My thoughts are as follows:

Define $\alpha := \sqrt{2+\sqrt{2}}$. Then it is easily shown that $\alpha$ satisfies $\alpha^4-4\alpha^2+2=0$.

Define $f(x) := x^4-4x^2+2$. Then $f$ is irreducible over $\mathbb{Q}$ by Eisenstein with $p=2$.

So we have that $f$ is the irreducible polynomial for $\alpha$ over $\mathbb{Q}$.

Further $|\mathbb{Q}(\alpha):\mathbb{Q}|=4$.

For $\mathbb{Q}({\alpha})$ to be Galois, it must contain all roots of $f$.

Define $K=\mathbb{Q}(\alpha)$ for convenience.

Define $\alpha := \alpha_1$.

Since $f$ has only even powers, we know that $-\alpha := \alpha_2$ is a root, and therefore contained in $K$ since $K$ is a field.

We note that the other two roots are $\alpha_3=\sqrt{2-\sqrt{2}}$ and $\alpha_4=-\sqrt{2-\sqrt{2}}$.

So in order to show $K$ is Galois, it must be shown that $\alpha_3$ and $\alpha_4$ lie in $K$.

Now $\alpha_1^2=2+\sqrt2$ and so $\sqrt2 \in K$. Thus $-\sqrt2 \in K$ since $K$ is a field.

Can somebody explain why $\alpha_3$ and $\alpha_4$ lie in $K$?

Next we are to determine the Galois group of $K$.
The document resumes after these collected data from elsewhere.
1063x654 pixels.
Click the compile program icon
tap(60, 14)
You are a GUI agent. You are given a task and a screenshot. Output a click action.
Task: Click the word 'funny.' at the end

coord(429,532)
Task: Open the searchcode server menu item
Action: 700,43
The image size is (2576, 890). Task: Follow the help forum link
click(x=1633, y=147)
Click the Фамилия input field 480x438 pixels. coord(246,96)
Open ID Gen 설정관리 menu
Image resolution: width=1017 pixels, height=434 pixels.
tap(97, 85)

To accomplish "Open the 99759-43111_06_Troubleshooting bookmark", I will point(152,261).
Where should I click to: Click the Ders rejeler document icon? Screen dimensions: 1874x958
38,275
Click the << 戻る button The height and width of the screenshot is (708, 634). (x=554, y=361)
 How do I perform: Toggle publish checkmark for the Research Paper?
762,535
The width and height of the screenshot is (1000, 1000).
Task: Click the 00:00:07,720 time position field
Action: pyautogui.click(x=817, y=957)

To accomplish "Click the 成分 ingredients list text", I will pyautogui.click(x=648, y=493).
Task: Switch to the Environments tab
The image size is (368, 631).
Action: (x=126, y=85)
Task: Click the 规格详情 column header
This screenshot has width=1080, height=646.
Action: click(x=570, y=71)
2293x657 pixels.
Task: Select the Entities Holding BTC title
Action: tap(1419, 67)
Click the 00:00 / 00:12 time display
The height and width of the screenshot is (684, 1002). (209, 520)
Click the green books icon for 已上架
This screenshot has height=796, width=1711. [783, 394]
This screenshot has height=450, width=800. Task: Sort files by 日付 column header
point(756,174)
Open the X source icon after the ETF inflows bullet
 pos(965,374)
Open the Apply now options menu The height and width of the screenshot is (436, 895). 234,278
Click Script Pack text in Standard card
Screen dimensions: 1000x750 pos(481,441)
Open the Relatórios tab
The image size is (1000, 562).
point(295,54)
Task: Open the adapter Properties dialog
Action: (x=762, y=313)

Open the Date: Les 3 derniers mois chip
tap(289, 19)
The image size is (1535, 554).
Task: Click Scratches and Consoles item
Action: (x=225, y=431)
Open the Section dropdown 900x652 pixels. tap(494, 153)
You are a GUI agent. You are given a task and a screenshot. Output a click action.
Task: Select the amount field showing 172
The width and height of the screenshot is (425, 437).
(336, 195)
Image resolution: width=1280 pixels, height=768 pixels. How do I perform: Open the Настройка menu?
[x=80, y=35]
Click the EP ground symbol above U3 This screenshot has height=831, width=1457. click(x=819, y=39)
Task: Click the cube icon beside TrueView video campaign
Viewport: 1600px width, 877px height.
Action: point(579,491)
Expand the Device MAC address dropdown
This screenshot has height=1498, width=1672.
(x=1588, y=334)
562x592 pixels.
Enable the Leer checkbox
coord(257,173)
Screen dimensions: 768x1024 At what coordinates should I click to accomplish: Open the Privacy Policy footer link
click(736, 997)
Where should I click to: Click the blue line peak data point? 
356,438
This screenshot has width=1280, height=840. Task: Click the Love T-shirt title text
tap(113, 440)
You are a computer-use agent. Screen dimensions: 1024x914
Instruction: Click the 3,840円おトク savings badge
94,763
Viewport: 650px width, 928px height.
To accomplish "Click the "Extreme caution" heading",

Assuming $K$ is Galois, since it has degree $4$ over $\mathbb{Q}$ (shown earlier), we know that its Galois group has size $4$. There are only two groups of size $4$, namely $V_4$ and $C_4$, the Klein four group and the cyclic group of order $4$.

How do we determine which of these choice is in fact the Galois Group?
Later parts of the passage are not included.